**Stated task**
Rewrite the material as a numbered list, starting at the line that contains "Where should I click to: Open" and ending at the end of the material, with blank lines left out. Leave the pictures out of your list.

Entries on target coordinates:
◆ ◆ ◆
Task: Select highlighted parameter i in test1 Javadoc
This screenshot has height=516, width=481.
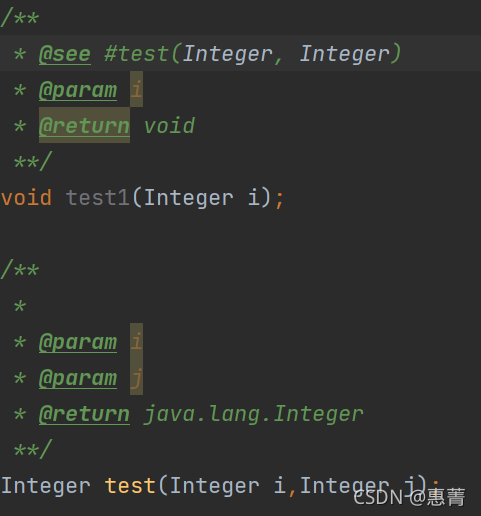Action: (136, 89)
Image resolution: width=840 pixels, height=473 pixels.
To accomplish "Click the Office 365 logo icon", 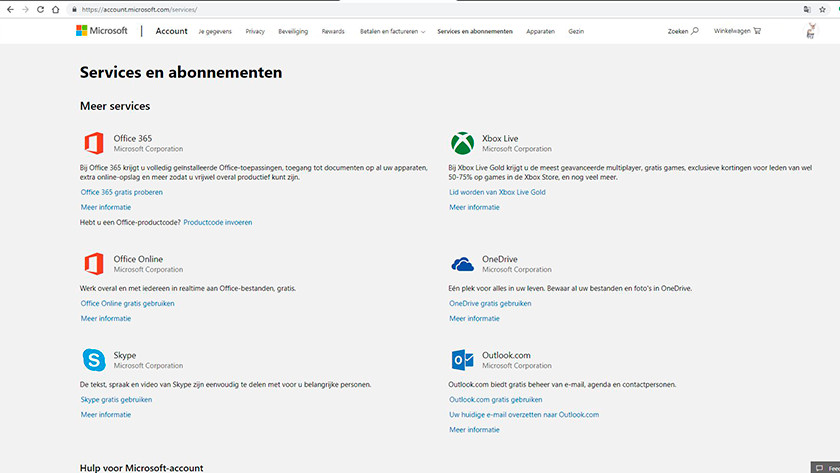I will point(93,143).
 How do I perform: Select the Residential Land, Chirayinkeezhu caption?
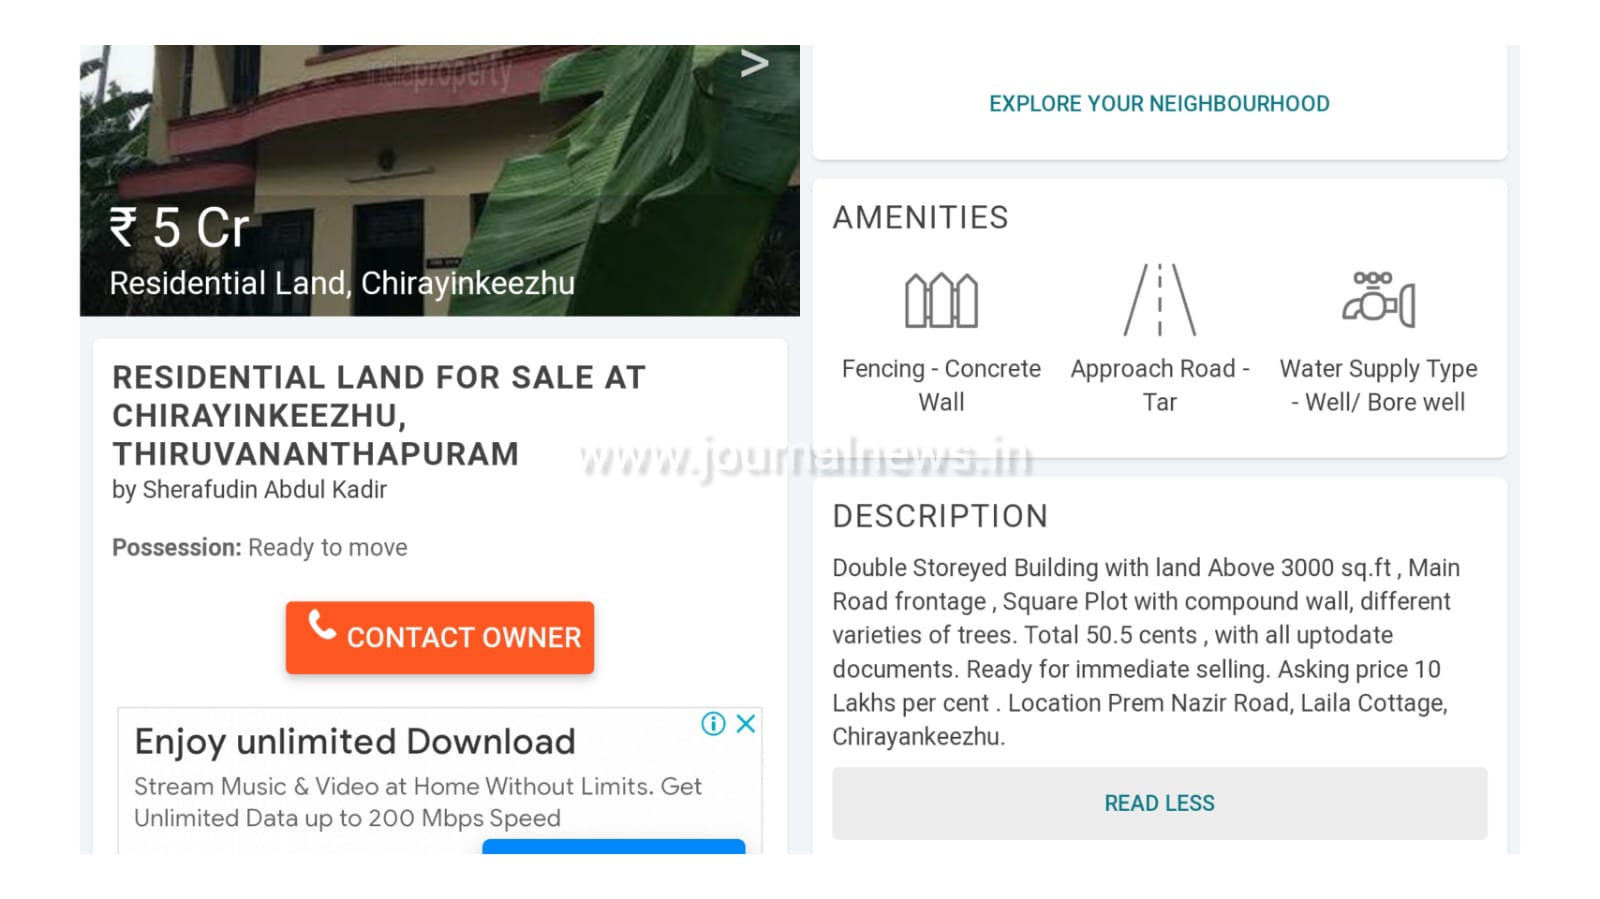(342, 284)
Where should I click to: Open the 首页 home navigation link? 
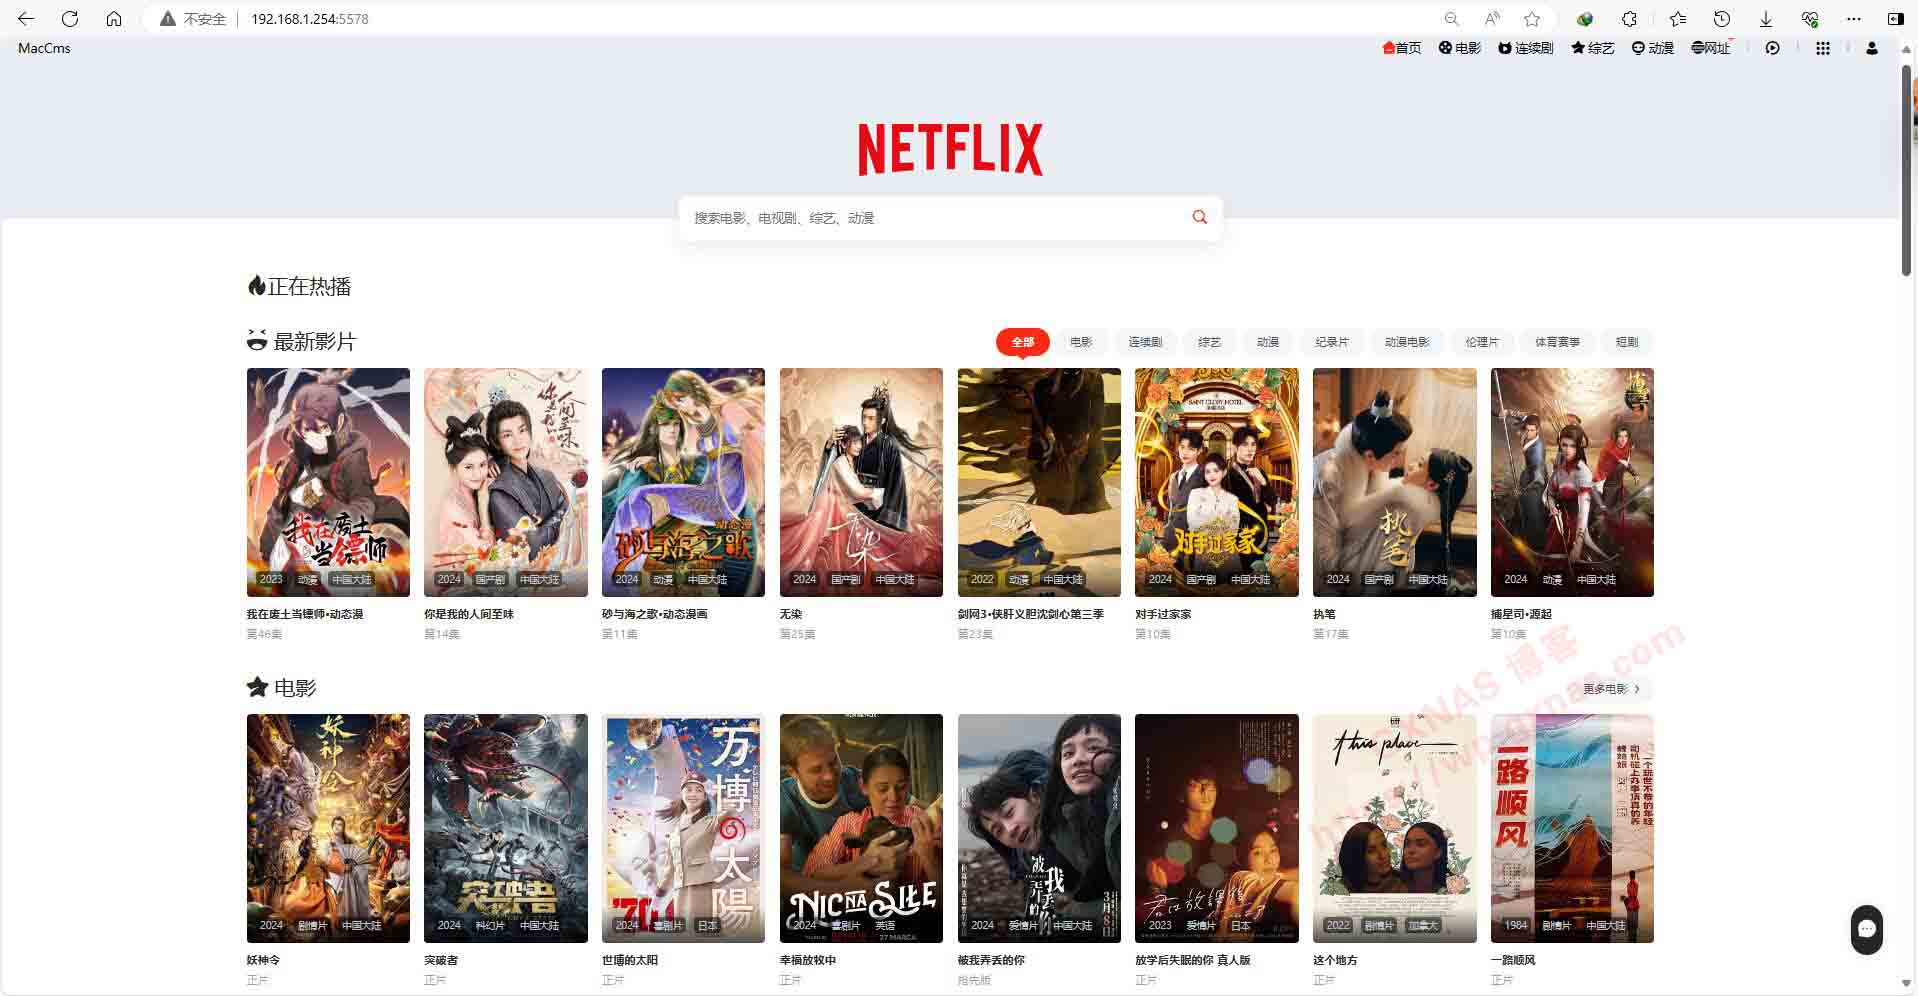click(x=1401, y=48)
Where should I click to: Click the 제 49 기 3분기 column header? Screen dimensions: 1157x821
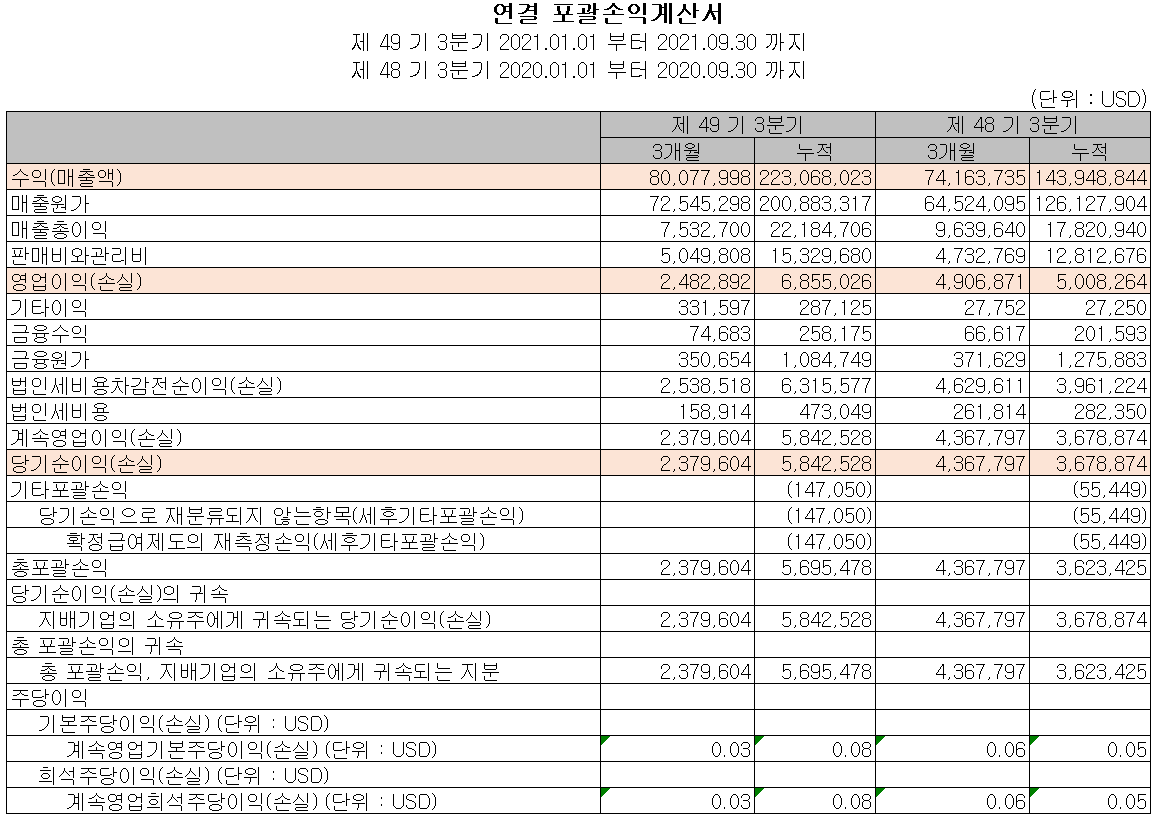coord(736,123)
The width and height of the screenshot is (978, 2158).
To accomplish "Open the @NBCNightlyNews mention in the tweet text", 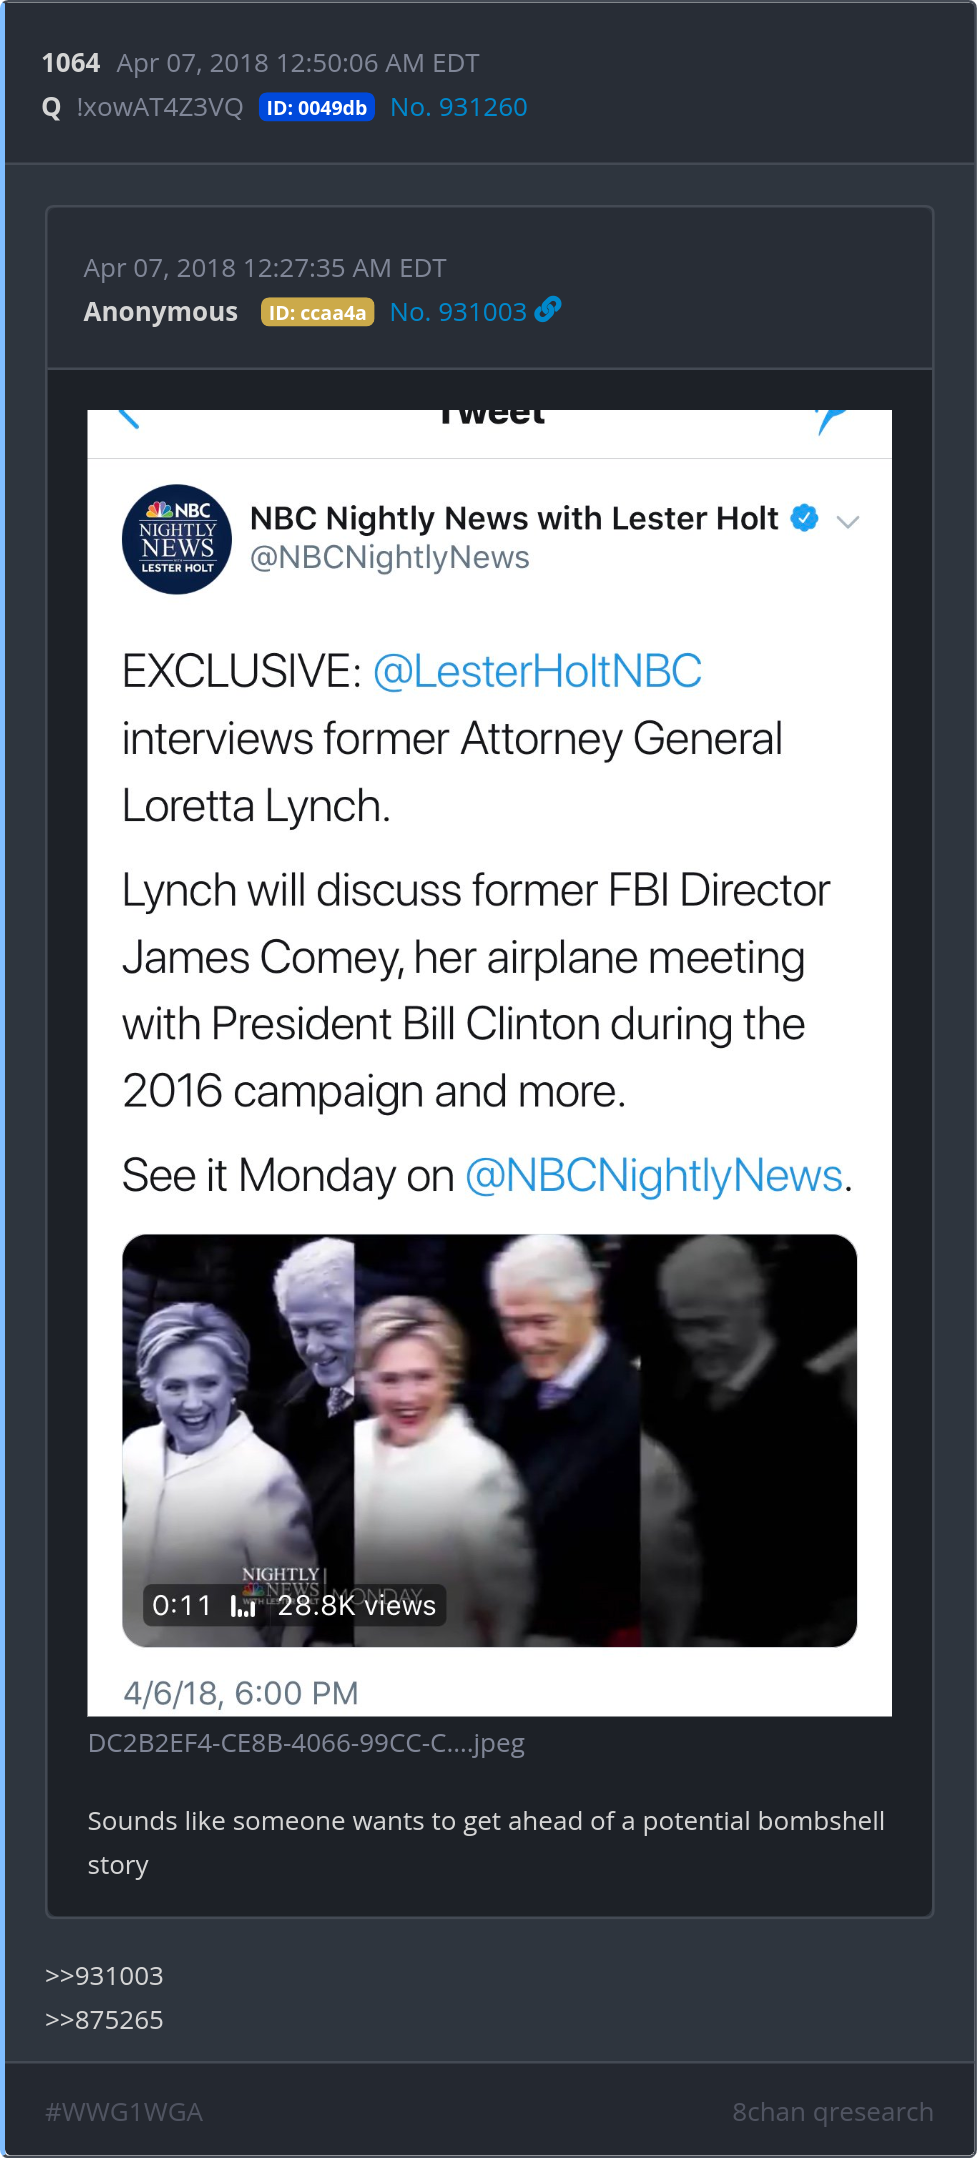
◆ ◆ ◆
**Solution for this task**
1. Where should I click to: Open the 首页 home navigation link? 
2. click(x=1401, y=48)
3. Where should I click to: Click the 제 49 기 3분기 column header? Screen dimensions: 1157x821
4. coord(736,123)
5. The width and height of the screenshot is (978, 2158).
6. To accomplish "Open the @NBCNightlyNews mention in the tweet text", 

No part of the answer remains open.